Dataset entries
• • • • •

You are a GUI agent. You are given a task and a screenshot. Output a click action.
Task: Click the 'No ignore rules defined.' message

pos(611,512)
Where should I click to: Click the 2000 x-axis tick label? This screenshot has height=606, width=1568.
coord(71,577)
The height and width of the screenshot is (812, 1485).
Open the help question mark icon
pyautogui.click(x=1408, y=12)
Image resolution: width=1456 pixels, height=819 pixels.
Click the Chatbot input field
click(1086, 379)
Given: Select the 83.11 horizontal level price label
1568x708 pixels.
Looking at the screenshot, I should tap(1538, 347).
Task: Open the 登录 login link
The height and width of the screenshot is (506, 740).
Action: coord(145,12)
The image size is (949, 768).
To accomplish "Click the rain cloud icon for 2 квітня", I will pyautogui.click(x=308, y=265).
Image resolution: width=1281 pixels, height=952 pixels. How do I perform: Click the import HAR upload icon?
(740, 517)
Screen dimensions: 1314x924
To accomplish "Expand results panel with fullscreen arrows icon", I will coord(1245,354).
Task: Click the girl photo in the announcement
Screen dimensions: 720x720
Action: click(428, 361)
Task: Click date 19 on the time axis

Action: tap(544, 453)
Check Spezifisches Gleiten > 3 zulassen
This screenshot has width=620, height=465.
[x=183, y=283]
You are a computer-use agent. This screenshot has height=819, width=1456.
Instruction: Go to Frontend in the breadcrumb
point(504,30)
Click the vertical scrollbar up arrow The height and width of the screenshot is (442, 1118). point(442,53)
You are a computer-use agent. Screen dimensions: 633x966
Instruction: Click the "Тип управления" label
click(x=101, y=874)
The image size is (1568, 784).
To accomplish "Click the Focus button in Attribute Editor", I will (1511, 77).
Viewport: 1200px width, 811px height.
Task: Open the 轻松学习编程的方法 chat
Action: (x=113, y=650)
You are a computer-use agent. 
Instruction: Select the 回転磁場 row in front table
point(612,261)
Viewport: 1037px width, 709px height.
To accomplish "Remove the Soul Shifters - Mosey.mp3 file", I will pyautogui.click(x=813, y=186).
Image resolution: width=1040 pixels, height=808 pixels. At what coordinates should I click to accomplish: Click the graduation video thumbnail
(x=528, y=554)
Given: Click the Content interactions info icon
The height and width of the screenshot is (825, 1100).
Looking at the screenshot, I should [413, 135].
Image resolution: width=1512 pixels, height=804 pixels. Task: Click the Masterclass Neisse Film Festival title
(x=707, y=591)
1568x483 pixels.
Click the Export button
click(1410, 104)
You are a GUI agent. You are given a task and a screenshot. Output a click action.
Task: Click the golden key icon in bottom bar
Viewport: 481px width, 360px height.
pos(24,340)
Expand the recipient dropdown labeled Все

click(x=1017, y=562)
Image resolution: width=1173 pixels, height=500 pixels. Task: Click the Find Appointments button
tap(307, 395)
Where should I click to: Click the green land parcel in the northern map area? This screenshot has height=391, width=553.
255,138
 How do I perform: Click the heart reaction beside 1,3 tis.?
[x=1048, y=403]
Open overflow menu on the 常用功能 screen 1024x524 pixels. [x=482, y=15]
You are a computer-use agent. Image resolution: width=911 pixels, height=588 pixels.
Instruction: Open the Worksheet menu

• • • • •

WHAT TO DO: Copy the records from their start through the line containing "pos(611,512)", inclusive, including the requests. Shift every coordinate in the answers by -138.

RESULT FOR THIS TASK:
You are a GUI agent. You are given a task and a screenshot. Output a click action.
Task: Click the 'No ignore rules defined.' message

pos(473,374)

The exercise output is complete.